NO. Incorrect. Well, no, I mean yes, I am under the weather and yes, I was watching The Discovery Channel, but not like you think. You see, I was watching on a tv that didn't have cable, and so after a few minutes of watching the Mariners get their asses kicked, I was flipping channels and struck on "Man vs. Wild." I knew it was MvW because the television from 1986 that I was watching it on inexplicably had the capacity to tell me so-- I assume it's the cable that told me, but it only gets like 5 channels, why would it also include the TV GUIDE BOTTOM LINE feature?? Whatever. So I'm watching the show, flipping channels, when all of a sudden, this guy says in a British accent, "And although I've now made it over the waterfall and into the snake basin, I'll need to build a fire quickly, because I'm chaffing, and that's less than pleasant."
SOLD.
SOLD PEOPLE. I. Was. Sold!
For the next EIGHT HOURS, I watched Bear Grylls (former British Special Forces thirty-ish who has climbed Everest at 23 yrs old). You see, the premise of the show is simple: Bear Grylls, an affable, optimistic, understated guy with a little Christian Bale look to him gets dropped via parachute or rope in the middle of various dangerous terrains. The idea is that he goes into places where tourists get lost and killed. He then uses his survival skills (he brings only a knife and clothes, and sometimes a flint) to find his way to "Rescue" which usually means a tiny village. The flint is clearly extraneous as he makes fire about 50 different ways and can tell direction just as cleverly. He's basically just the man, and it's very fun to see him get back to civilization, especially when he casually eats snakes, turtles, grubs, etc. along the way. What gives the show it's appeal, however, or at least it's ultimate appeal, is Bear's quirky Britishness. I was 100% sold on the show after hearing Bear say,
"Listen, listen. Can you hear that? Bees! I can definitely hear bees! And if I can get to their hive, and to their honey-- well, that would be ace!"

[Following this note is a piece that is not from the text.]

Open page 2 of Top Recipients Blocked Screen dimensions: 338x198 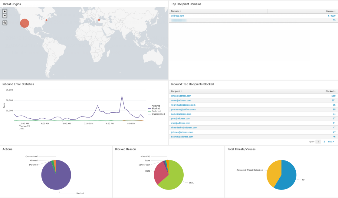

He's in the middle of the Costa Rican jungle, avoiding snakes, bugs, and dangerous terrain, but he hears bees and loves honey, so off he goes. You see, he already had food, and this shows how cool he is. He just says, oh yeah, if I can just find the bees, find the hive, fight through the bees to the hive, and steal THE HONEY, that'll be tops! And of course he does it. He creates a torch that he makes smoke to calm the bees so he can approach and then steal the honey out of the hive and then eats it like a five year old child with honey dripping down his face.
Since watching the show just yesterday, I've been wanting to get dropped somewhere and have to try and survive. But maybe like, Costco instead of Costa Rica, or The Connecticut Coast instead of The African Plains. The public pool instead of The Florida Everglades...stuff like that. I guess mostly I just want to have to feel good about eating a Chipotle Burrito for lunch far too often. God they taste good. And only five dollars-- what was I saying? Right. Man vs. Wild. Awesome.
MvW is now on their second season. The show airs 9pm on Fridays and repeats on Saturdays.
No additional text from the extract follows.